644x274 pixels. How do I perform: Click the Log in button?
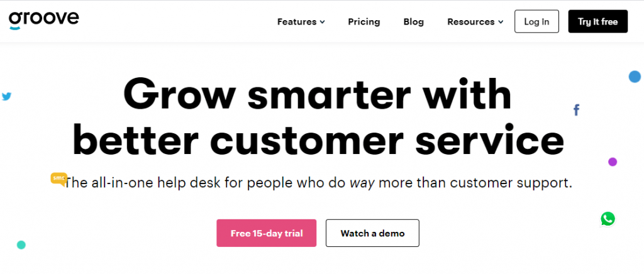536,21
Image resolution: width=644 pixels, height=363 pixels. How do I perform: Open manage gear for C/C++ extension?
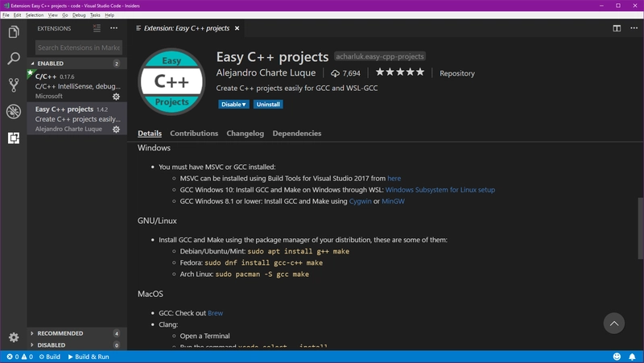(116, 97)
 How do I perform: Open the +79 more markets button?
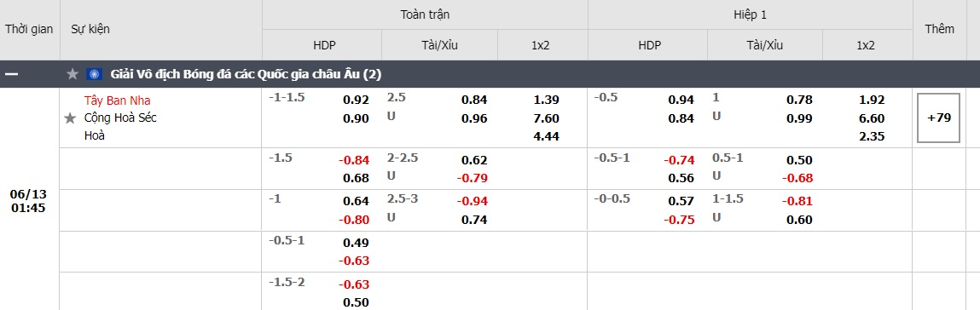pos(939,118)

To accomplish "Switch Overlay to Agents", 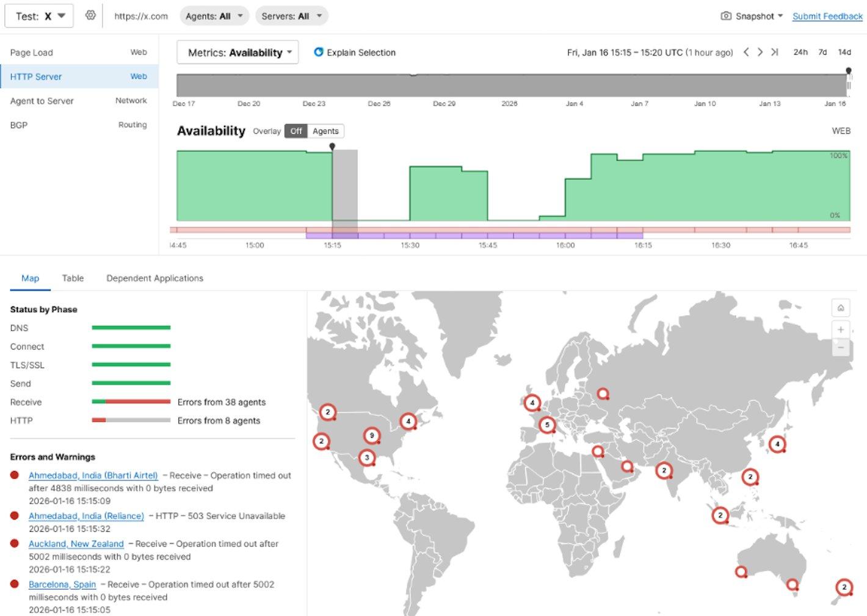I will coord(325,131).
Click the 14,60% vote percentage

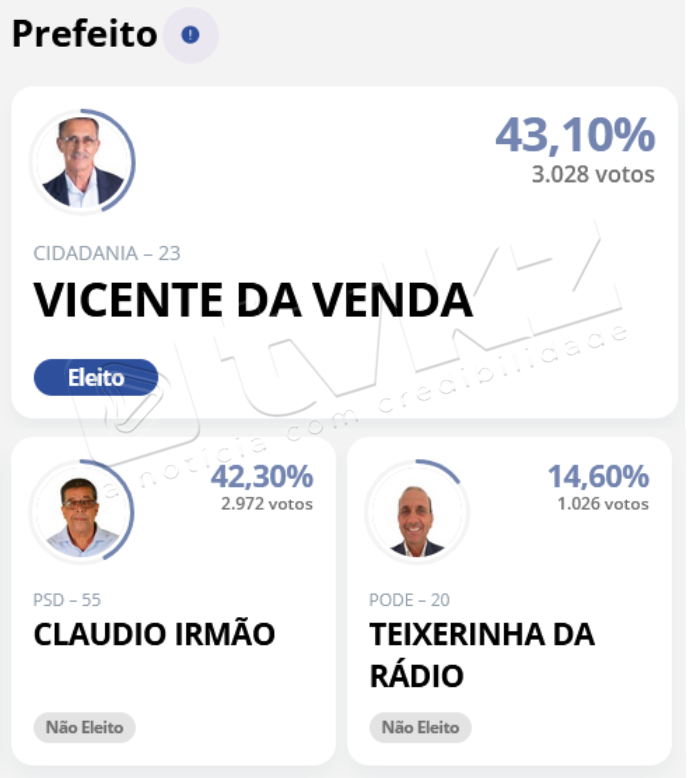pos(598,477)
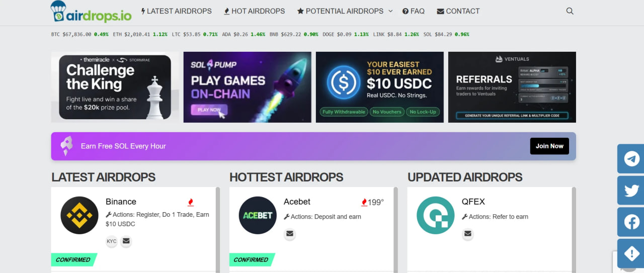Open the search magnifier icon
644x273 pixels.
click(x=570, y=11)
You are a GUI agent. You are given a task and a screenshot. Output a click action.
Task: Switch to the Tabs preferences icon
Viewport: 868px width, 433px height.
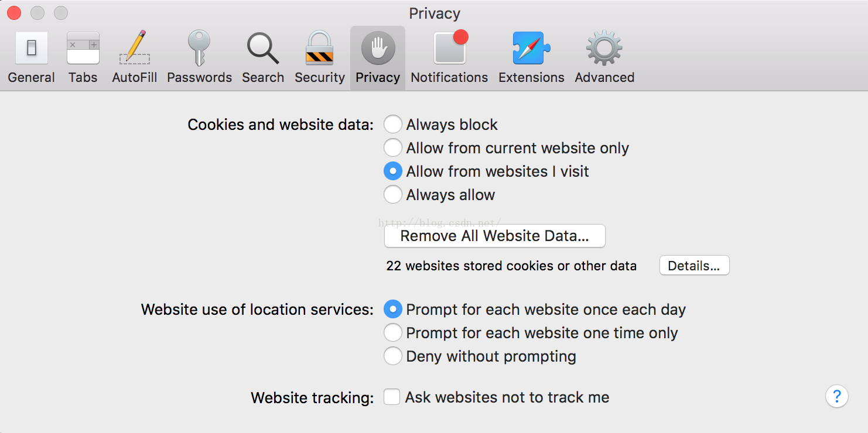pyautogui.click(x=83, y=57)
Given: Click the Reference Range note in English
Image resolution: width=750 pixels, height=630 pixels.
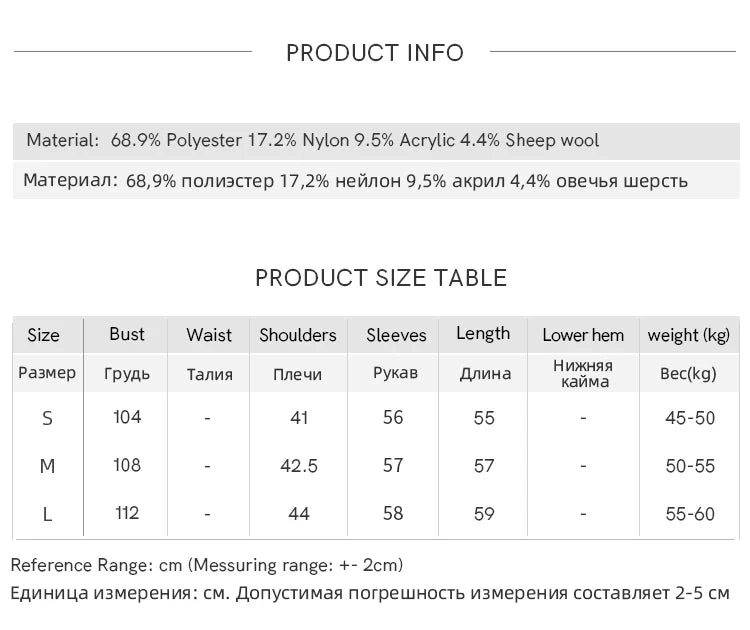Looking at the screenshot, I should 207,565.
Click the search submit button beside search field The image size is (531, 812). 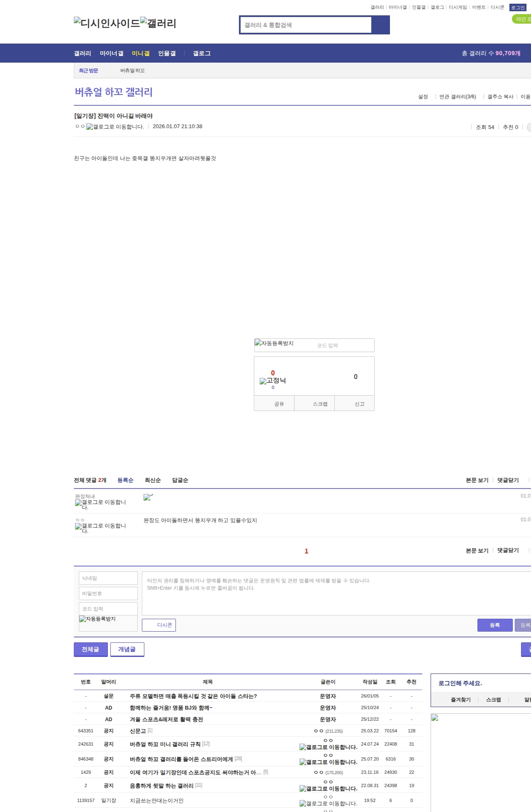(380, 25)
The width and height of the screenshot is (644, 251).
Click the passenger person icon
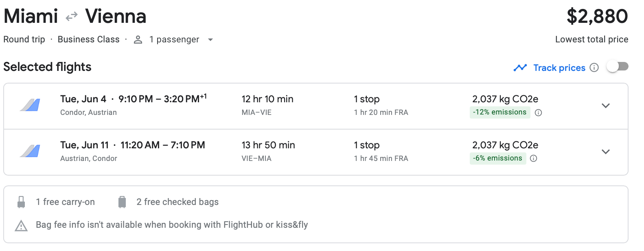pyautogui.click(x=138, y=40)
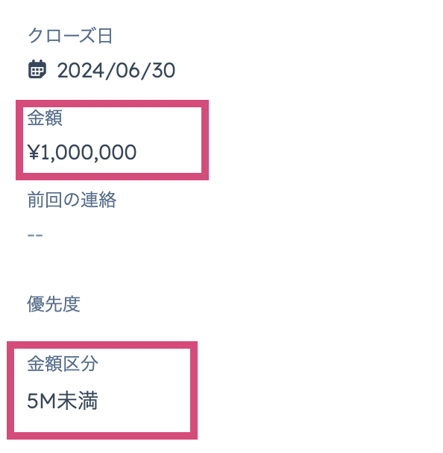Select the 優先度 field label
The width and height of the screenshot is (443, 453).
pos(54,304)
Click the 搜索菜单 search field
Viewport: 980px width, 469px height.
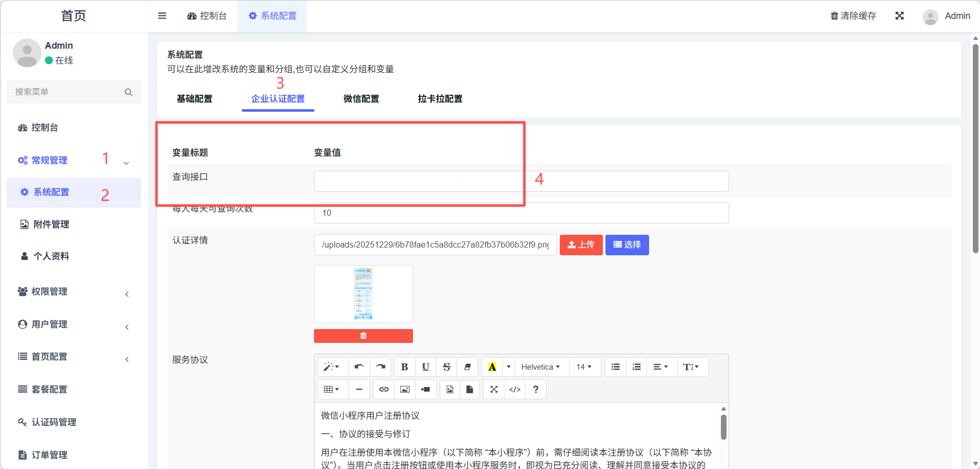pyautogui.click(x=68, y=92)
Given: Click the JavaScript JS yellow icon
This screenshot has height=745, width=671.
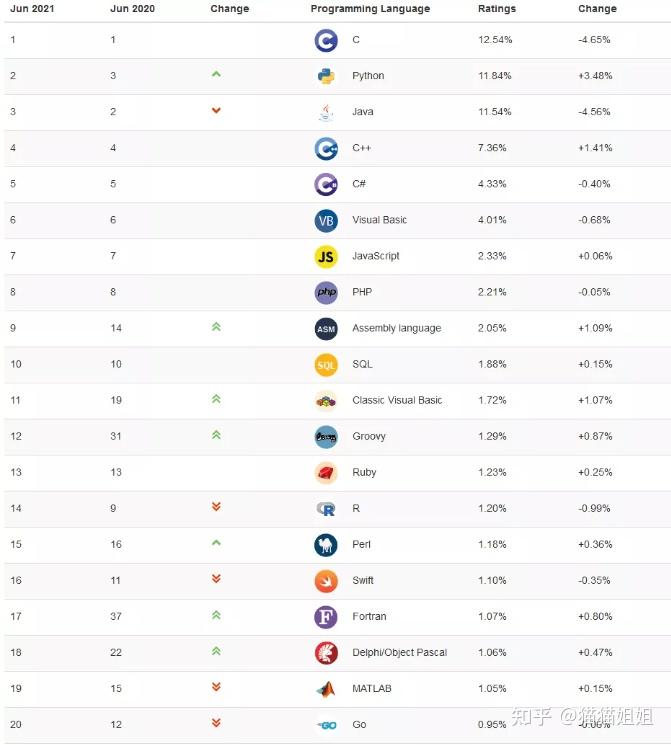Looking at the screenshot, I should (326, 256).
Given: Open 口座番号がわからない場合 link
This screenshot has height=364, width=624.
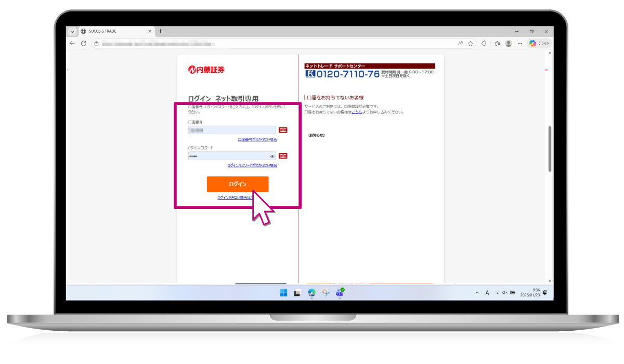Looking at the screenshot, I should pyautogui.click(x=257, y=139).
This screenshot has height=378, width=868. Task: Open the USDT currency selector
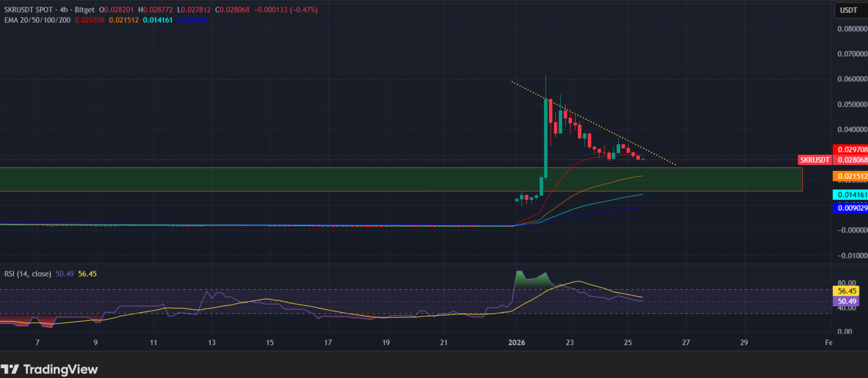850,10
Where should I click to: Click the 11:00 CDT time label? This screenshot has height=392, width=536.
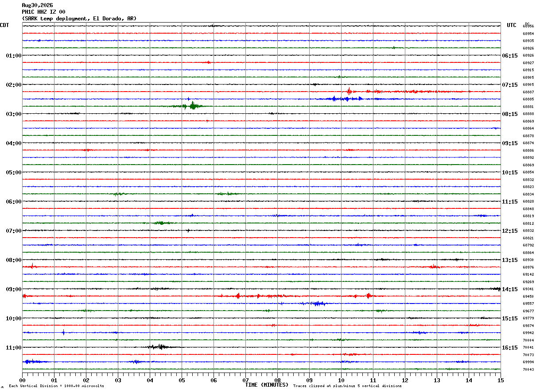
========
#### About this task:
A word-for-word copy is needed of the lines from the line holding "Given: Open 口座番号がわからない場合 link" through the end of the records, both included, excluding every picture.

#### Problem solution:
Given: Open 口座番号がわからない場合 link
This screenshot has height=364, width=624.
Looking at the screenshot, I should pyautogui.click(x=257, y=139).
This screenshot has height=378, width=868. Task: Open the USDT currency selector
850,10
Where should I click to: Click the 11:00 CDT time label? This screenshot has height=392, width=536.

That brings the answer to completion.